2 de agosto de 2016. EYE, Amsterdam.
Un anciano enciende una vela en la noche. Luego ceba y vela a la mujer que agoniza en una humilde cabaña. Al amanecer ella ha muerto y durante ese día él se baña en el río, la lava con cariño y cava una tumba en el bosque.
En esta estupenda semana en Amsterdam era inevitable una visita al Eye, la nueva filmoteca holandesa (con cuatro salas de cine, espacios para exposiciones temporales y un magnífico lugar de encuentro con vistas a la ciudad) que se alza, con una arquitectura blanca y espectacular, frente a la estación central a solo tres minutos en transbordador. Por fortuna, en su variada programación nos hemos encontrado con esta sorprendente ópera prima del paraguayo Pablo Lamar (un país al que volveré dentro de pocas semanas para impartir el primer módulo de la Cátedra CTS y del que en los últimos años he visto películas tan magníficas como Cuchillo de palo de Renate Costa o 7 cajas de Juan Carlos Maneglia y Tana Schémbori). La última tierra no tiene palabras. Es una sucesión de imágenes de quietud perfecta (solo en el hermosísimo último plano la cámara se mueve y da un nuevo sentido al título de esta singular película) hilvanadas por un magnífico sonido sin cortes aparentes que, sin duda, merece el premio que ha recibido en el Festival de Róterdam. La película de Pablo Lamar exige del público una actitud contemplativa como la que se adopta ante las pinturas de Rembrandt o Vermeer. Así de exigente y de gratificante es La última tierra, una película que también podría titularse los cuatro elementos.

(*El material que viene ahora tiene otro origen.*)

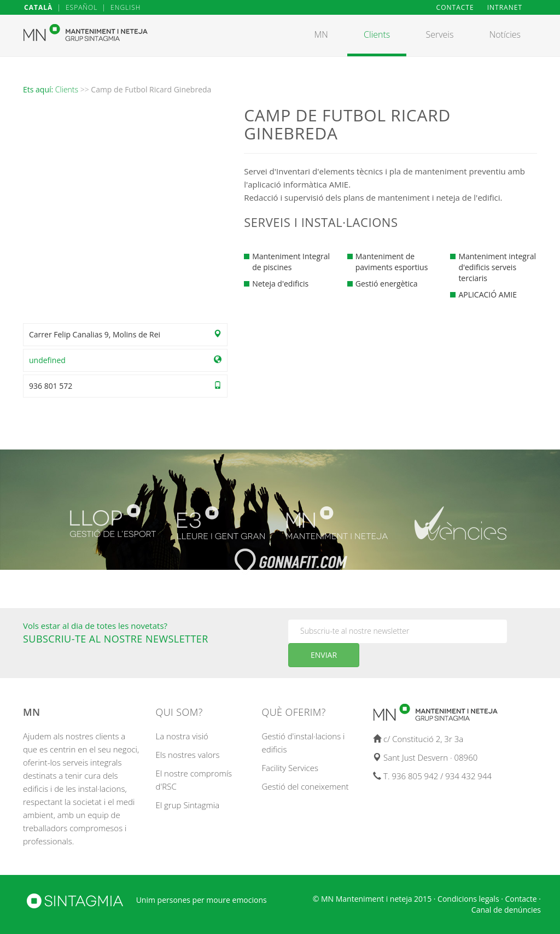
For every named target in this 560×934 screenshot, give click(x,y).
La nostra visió (182, 736)
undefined (47, 360)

Porque esta historia de amor pretérito, esta ceremonia de duelo de un hombre para el que hoy termina todo, es también un homenaje sensorial a la naturaleza primigenia, la que se manifiesta en el fuego (que abre y cierra la historia), en la tierra (que el hombre prepara y luego evita para su amada), en el agua (que recibe amorosa al viudo en el río y que le facilita las últimas caricias al cuerpo querido) y en el aire (que lleva y trae todos los sonidos del día y de la noche que acompañan esta soledad inabarcable). La última tierra no es apta para todos los públicos. Su parsimonia de belleza áspera y triste exige del espectador mucho más que otras películas sobre despedidas en la edad tardía. Pero lo que cuenta no es menos esencial que aquel Amor de Haneke. Aunque suceda en un lugar remoto del Paraguay y no en un piso burgués de París. Aunque las palabras y el refinamiento urbano de aquellos ancianos europeos contrasten con el silencio y los gestos esenciales de este hombre de la entraña América y total.